▶ **DIRECTIONS**: An identical copy of the records below is the expected result.

(INPUT DATA Opens)

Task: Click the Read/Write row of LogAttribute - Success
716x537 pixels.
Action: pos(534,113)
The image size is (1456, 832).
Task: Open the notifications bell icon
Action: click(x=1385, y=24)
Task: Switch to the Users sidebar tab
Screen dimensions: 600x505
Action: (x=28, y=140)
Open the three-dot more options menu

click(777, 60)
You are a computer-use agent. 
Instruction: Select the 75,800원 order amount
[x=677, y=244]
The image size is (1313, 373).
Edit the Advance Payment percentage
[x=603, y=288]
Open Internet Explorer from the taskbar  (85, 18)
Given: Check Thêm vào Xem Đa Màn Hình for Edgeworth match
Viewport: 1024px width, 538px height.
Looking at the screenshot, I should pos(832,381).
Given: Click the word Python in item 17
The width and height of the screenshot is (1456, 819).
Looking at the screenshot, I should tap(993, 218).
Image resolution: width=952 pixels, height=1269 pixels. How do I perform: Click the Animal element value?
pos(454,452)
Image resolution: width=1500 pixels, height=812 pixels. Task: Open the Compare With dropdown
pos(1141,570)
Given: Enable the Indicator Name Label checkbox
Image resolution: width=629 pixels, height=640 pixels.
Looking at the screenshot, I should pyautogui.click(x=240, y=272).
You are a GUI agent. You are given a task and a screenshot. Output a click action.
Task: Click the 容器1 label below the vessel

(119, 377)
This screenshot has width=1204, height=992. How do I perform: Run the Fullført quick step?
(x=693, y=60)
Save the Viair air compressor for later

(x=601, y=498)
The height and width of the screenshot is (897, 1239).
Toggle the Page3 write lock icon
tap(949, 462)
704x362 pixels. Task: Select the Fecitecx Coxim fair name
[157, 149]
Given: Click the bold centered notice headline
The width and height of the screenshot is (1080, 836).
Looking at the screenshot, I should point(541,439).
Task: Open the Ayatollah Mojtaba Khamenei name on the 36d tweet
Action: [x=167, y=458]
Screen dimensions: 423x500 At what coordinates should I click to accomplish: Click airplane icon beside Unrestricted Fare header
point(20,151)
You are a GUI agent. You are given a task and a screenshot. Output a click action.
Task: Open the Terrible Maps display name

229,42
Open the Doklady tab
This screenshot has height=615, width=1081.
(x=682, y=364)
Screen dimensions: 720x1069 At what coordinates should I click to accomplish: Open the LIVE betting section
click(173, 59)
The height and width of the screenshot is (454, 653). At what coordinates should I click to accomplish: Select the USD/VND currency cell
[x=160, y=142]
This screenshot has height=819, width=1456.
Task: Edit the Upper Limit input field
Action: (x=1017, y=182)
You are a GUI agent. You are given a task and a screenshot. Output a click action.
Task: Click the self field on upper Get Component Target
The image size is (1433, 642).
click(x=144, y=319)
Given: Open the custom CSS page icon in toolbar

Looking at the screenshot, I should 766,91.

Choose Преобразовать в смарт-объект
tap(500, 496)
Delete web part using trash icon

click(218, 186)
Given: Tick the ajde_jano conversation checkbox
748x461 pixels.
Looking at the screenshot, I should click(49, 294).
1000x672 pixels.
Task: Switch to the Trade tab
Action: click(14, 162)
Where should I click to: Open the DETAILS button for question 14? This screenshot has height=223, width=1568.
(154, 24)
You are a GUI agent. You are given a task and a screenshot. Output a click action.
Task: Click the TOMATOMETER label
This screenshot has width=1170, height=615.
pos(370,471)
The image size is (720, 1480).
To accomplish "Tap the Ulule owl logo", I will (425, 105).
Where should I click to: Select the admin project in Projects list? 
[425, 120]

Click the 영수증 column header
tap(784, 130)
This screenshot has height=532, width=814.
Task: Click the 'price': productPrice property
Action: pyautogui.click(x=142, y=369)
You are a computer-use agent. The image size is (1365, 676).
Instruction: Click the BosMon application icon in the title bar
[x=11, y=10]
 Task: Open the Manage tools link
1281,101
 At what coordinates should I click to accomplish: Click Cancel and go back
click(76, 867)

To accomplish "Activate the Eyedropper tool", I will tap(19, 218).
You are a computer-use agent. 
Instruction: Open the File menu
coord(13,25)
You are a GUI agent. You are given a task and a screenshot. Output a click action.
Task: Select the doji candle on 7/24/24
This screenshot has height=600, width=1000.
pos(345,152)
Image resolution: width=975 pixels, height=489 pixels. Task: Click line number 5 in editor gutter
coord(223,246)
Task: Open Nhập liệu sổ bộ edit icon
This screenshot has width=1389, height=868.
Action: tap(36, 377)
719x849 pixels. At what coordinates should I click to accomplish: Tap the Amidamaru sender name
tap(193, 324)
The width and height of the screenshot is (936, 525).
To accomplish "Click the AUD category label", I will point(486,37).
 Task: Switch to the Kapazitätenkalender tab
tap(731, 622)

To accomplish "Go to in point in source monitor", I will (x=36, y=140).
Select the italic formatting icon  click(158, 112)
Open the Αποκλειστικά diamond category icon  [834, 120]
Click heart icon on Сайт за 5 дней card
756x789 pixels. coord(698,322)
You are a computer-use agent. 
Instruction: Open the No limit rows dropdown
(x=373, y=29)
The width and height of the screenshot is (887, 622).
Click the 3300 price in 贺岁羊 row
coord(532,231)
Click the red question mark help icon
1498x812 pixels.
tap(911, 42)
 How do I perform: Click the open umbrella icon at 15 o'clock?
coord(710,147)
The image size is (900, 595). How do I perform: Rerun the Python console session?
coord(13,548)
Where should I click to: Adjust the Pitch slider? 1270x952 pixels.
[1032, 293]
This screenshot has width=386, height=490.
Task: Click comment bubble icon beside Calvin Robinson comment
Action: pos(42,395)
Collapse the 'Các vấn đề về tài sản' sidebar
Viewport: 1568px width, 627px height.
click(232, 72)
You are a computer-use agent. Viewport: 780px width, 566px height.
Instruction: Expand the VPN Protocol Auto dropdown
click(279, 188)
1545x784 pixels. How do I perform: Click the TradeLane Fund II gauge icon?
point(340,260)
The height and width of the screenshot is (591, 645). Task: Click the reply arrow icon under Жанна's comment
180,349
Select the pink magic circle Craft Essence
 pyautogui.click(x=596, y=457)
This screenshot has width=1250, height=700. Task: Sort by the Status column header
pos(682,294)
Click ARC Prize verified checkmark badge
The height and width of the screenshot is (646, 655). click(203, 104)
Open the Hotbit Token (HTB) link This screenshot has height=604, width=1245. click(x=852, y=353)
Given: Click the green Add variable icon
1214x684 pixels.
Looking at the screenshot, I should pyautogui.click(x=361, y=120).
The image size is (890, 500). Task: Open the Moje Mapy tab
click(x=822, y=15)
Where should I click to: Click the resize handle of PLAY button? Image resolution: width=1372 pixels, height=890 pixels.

(INPUT DATA Closes)

▶ **SOLUTION TO THE PROBLEM**:
Task: Click the Read/Write row of LogAttribute - Success
716x537 pixels.
Action: pos(534,113)
The image size is (1456, 832).
Task: Open the notifications bell icon
Action: click(x=1385, y=24)
Task: Switch to the Users sidebar tab
Screen dimensions: 600x505
Action: (x=28, y=140)
Open the three-dot more options menu

click(777, 60)
You are a computer-use agent. 
Instruction: Select the 75,800원 order amount
[x=677, y=244]
The image size is (1313, 373).
Edit the Advance Payment percentage
[x=603, y=288]
Open Internet Explorer from the taskbar  (85, 18)
Given: Check Thêm vào Xem Đa Màn Hình for Edgeworth match
Viewport: 1024px width, 538px height.
Looking at the screenshot, I should pos(832,381).
Given: Click the word Python in item 17
The width and height of the screenshot is (1456, 819).
Looking at the screenshot, I should tap(993, 218).
Image resolution: width=952 pixels, height=1269 pixels. How do I perform: Click the Animal element value?
pos(454,452)
Image resolution: width=1500 pixels, height=812 pixels. Task: Open the Compare With dropdown
pos(1141,570)
Given: Enable the Indicator Name Label checkbox
Image resolution: width=629 pixels, height=640 pixels.
Looking at the screenshot, I should pyautogui.click(x=240, y=272).
You are a GUI agent. You are given a task and a screenshot. Output a click action.
Task: Click the 容器1 label below the vessel

(119, 377)
This screenshot has width=1204, height=992. How do I perform: Run the Fullført quick step?
(x=693, y=60)
Save the Viair air compressor for later

(x=601, y=498)
The height and width of the screenshot is (897, 1239).
Toggle the Page3 write lock icon
tap(949, 462)
704x362 pixels. Task: Select the Fecitecx Coxim fair name
[157, 149]
Given: Click the bold centered notice headline
The width and height of the screenshot is (1080, 836).
Looking at the screenshot, I should point(541,439).
Task: Open the Ayatollah Mojtaba Khamenei name on the 36d tweet
Action: [x=167, y=458]
Screen dimensions: 423x500 At what coordinates should I click to accomplish: Click airplane icon beside Unrestricted Fare header
point(20,151)
You are a GUI agent. You are given a task and a screenshot. Output a click action.
Task: Open the Terrible Maps display name

229,42
Open the Doklady tab
This screenshot has height=615, width=1081.
(x=682, y=364)
Screen dimensions: 720x1069 At what coordinates should I click to accomplish: Open the LIVE betting section
click(173, 59)
The height and width of the screenshot is (454, 653). At what coordinates should I click to accomplish: Select the USD/VND currency cell
[x=160, y=142]
This screenshot has height=819, width=1456.
Task: Edit the Upper Limit input field
Action: (x=1017, y=182)
You are a GUI agent. You are given a task and a screenshot. Output a click action.
Task: Click the self field on upper Get Component Target
The image size is (1433, 642).
click(x=144, y=319)
Given: Open the custom CSS page icon in toolbar

Looking at the screenshot, I should 766,91.

Choose Преобразовать в смарт-объект
tap(500, 496)
Delete web part using trash icon

click(218, 186)
Given: Tick the ajde_jano conversation checkbox
748x461 pixels.
Looking at the screenshot, I should click(49, 294).
1000x672 pixels.
Task: Switch to the Trade tab
Action: click(14, 162)
Where should I click to: Open the DETAILS button for question 14? This screenshot has height=223, width=1568.
(154, 24)
You are a GUI agent. You are given a task and a screenshot. Output a click action.
Task: Click the TOMATOMETER label
This screenshot has width=1170, height=615.
pos(370,471)
The image size is (720, 1480).
To accomplish "Tap the Ulule owl logo", I will (425, 105).
Where should I click to: Select the admin project in Projects list? 
[425, 120]

Click the 영수증 column header
tap(784, 130)
This screenshot has height=532, width=814.
Task: Click the 'price': productPrice property
Action: pyautogui.click(x=142, y=369)
You are a computer-use agent. The image size is (1365, 676).
Instruction: Click the BosMon application icon in the title bar
[x=11, y=10]
 Task: Open the Manage tools link
1281,101
 At what coordinates should I click to accomplish: Click Cancel and go back
click(76, 867)

To accomplish "Activate the Eyedropper tool", I will tap(19, 218).
You are a computer-use agent. 
Instruction: Open the File menu
coord(13,25)
You are a GUI agent. You are given a task and a screenshot. Output a click action.
Task: Select the doji candle on 7/24/24
This screenshot has height=600, width=1000.
pos(345,152)
Image resolution: width=975 pixels, height=489 pixels. Task: Click line number 5 in editor gutter
coord(223,246)
Task: Open Nhập liệu sổ bộ edit icon
This screenshot has width=1389, height=868.
Action: tap(36, 377)
719x849 pixels. At what coordinates should I click to accomplish: Tap the Amidamaru sender name
tap(193, 324)
The width and height of the screenshot is (936, 525).
To accomplish "Click the AUD category label", I will point(486,37).
 Task: Switch to the Kapazitätenkalender tab
tap(731, 622)

To accomplish "Go to in point in source monitor", I will (x=36, y=140).
Select the italic formatting icon  click(158, 112)
Open the Αποκλειστικά diamond category icon  [834, 120]
Click heart icon on Сайт за 5 дней card
756x789 pixels. coord(698,322)
You are a computer-use agent. 
Instruction: Open the No limit rows dropdown
(x=373, y=29)
The width and height of the screenshot is (887, 622).
Click the 3300 price in 贺岁羊 row
coord(532,231)
Click the red question mark help icon
1498x812 pixels.
tap(911, 42)
 How do I perform: Click the open umbrella icon at 15 o'clock?
coord(710,147)
The image size is (900, 595). How do I perform: Rerun the Python console session?
coord(13,548)
Where should I click to: Adjust the Pitch slider? 1270x952 pixels.
[1032, 293]
This screenshot has width=386, height=490.
Task: Click comment bubble icon beside Calvin Robinson comment
Action: pos(42,395)
Collapse the 'Các vấn đề về tài sản' sidebar
Viewport: 1568px width, 627px height.
click(232, 72)
You are a computer-use agent. Viewport: 780px width, 566px height.
Instruction: Expand the VPN Protocol Auto dropdown
click(279, 188)
1545x784 pixels. How do I perform: Click the TradeLane Fund II gauge icon?
point(340,260)
The height and width of the screenshot is (591, 645). Task: Click the reply arrow icon under Жанна's comment
180,349
Select the pink magic circle Craft Essence
 pyautogui.click(x=596, y=457)
This screenshot has width=1250, height=700. Task: Sort by the Status column header
pos(682,294)
Click ARC Prize verified checkmark badge
The height and width of the screenshot is (646, 655). click(203, 104)
Open the Hotbit Token (HTB) link This screenshot has height=604, width=1245. click(x=852, y=353)
Given: Click the green Add variable icon
1214x684 pixels.
Looking at the screenshot, I should pyautogui.click(x=361, y=120).
The image size is (890, 500). Task: Open the Moje Mapy tab
click(x=822, y=15)
Where should I click to: Click the resize handle of PLAY button? Image resolution: width=1372 pixels, height=890 pixels.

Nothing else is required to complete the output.